Hugo allait continuer mais il fut froidement coupé par Gorki qui marquait ainsi qui était réellement aux commandes.

– Des espaces techniques, rien qui ne puisse vous intéresser. Il est strictement interdit d’accéder à cette partie, réservée au personnel technique. De toutes manière vous ne vous déplacerez qu’escorté par un garde.

Selon mes estimations et ce que j’avais pu apercevoir lors de l’approche pour nous amarrer, ces portes donnaient sur d’importantes soutes en forme de bulles, totalement opaques de l’extérieur, contrairement au reste de la station construite dans un matériau photo sensible qui ne devenait opaque que sur commande ou lorsque la lumière était trop intense.

Puis Hugo défaillit, le visage blême. Je me précipitais pour le soutenir. Son garde m’écarta et il l’étendit au sol pour lui administrer avec des gestes qui paraissaient coutumiers, une brève injection de ce qu’il qualifia de ‘tonique’. Hugo avais repris des couleurs et fini par se relever. Il avait murmuré :

– Désolé Xieng, je suis fatigué, j’ai dû travaillé toute la nuit précédente pour résoudre un problème. Continue la visite avec Gorki.

Ce dernier, soutenant Hugo, avait pris la direction de la section habitée de la station pour l’accompagner jusqu’au grand appartement qu’il y occupait.

Au moment de prendre congé, Hugo m’avait saisi la main, j’avais senti un objet contre ma paume alors qu’il la serrait tout en murmurant « Demain nous aurons toute une série d’entretiens à propos de ton projet, je serai en meilleure forme ».

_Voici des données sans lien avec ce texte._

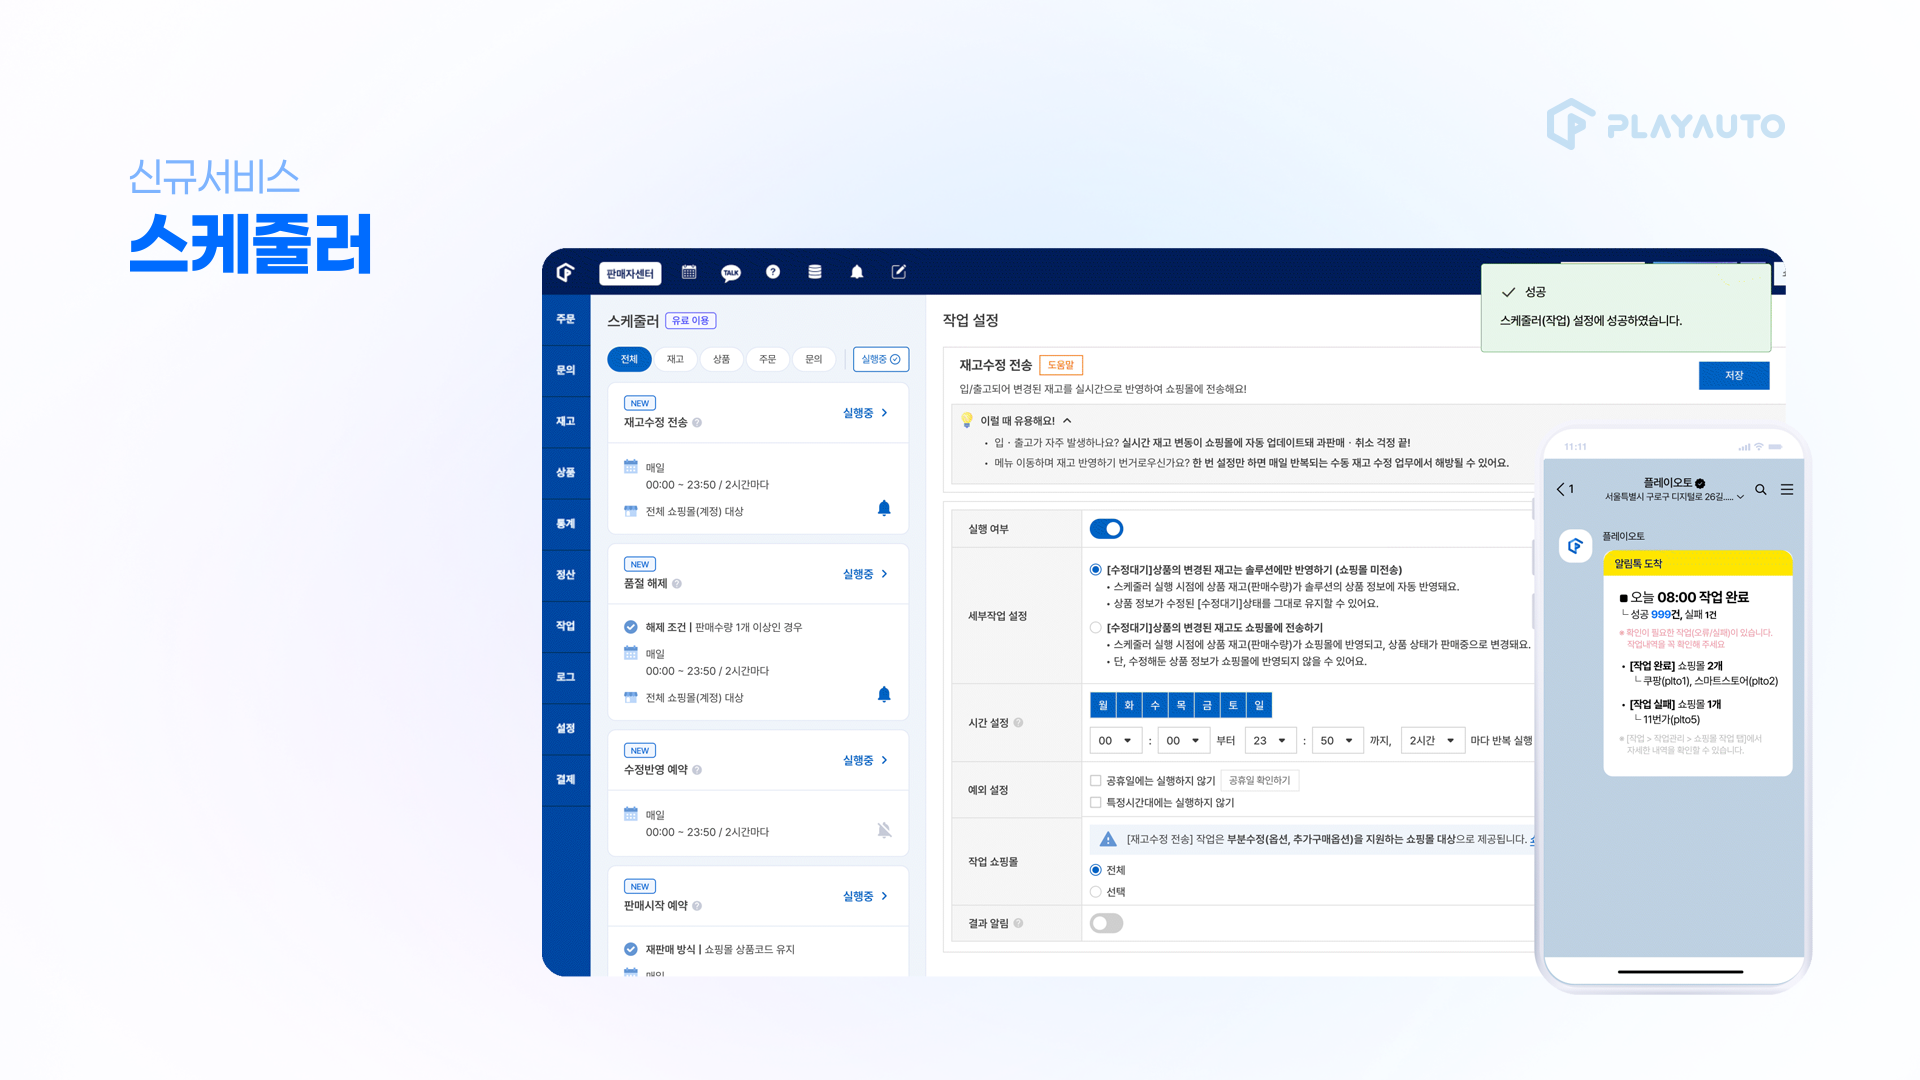1920x1080 pixels.
Task: Select the 선택 radio under 작업 쇼핑몰
Action: coord(1096,892)
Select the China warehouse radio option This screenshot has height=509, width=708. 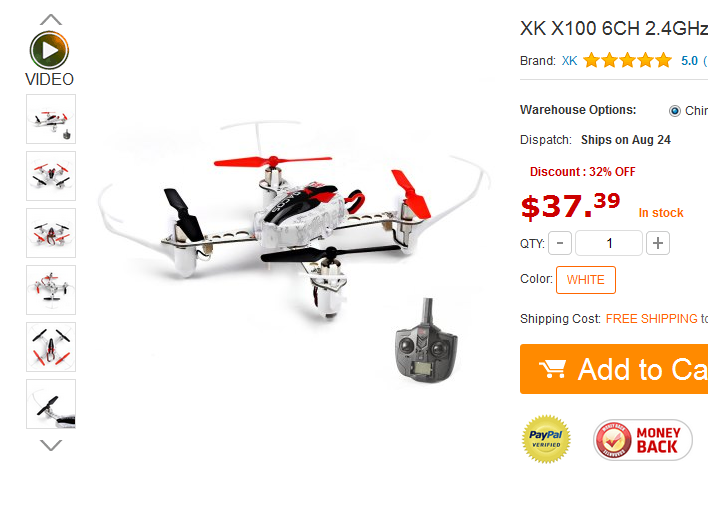coord(675,111)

J’avais discrètement glissé l’objet dans ma manche et emboité le pas de Gorki déjà en route pour terminer la visite au pas de charge. Un vaste réfectoire, des salles de détente et pour terminer le logement qui m’avait été attribué. Il avait conclu alors qu’un sourire tordait son demi-visage d’une grimace sinistre :

– C’est l’avantage des bases spatiales, comme vous ne pouvez pas partir très loin, nous ne sommes pas trop inquiets.

J’avais refermé ma porte et pris possession de cet espace dans lequel j’allais peut-être passer plusieurs années.